● Data for this task:
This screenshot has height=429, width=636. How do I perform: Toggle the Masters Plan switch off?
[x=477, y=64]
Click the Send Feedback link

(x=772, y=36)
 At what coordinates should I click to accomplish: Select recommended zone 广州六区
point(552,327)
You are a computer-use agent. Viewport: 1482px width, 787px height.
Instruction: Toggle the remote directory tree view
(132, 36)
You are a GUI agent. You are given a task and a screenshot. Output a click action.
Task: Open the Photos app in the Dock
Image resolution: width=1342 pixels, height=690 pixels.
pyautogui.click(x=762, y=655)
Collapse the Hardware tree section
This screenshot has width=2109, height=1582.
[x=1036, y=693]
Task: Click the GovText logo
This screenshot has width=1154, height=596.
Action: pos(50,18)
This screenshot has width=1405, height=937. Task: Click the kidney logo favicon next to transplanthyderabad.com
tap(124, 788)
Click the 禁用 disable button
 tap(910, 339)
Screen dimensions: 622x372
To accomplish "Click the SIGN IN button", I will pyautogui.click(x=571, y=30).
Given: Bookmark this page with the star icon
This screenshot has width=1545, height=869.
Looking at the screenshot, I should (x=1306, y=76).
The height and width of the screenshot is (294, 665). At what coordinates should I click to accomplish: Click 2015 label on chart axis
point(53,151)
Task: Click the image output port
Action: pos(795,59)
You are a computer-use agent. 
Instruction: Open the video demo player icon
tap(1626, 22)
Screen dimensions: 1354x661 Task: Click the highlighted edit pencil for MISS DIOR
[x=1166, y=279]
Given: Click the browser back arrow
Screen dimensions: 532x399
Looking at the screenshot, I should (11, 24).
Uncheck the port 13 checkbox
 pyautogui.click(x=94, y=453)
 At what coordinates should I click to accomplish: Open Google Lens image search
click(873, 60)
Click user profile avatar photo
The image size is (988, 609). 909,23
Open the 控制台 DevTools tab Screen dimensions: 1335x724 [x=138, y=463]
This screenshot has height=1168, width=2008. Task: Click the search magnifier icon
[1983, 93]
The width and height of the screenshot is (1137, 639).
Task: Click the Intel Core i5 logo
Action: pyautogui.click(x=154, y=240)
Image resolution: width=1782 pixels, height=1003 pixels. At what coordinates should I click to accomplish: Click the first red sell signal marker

● How to complete this task: Copy every line from the data that includes the string "agent".

● Solution below:
You are a computer-use agent. Viewport: 1482px width, 787px height.
You are a GUI agent. You are given a task and a screenshot. Output a click action.
You are a computer-use agent. 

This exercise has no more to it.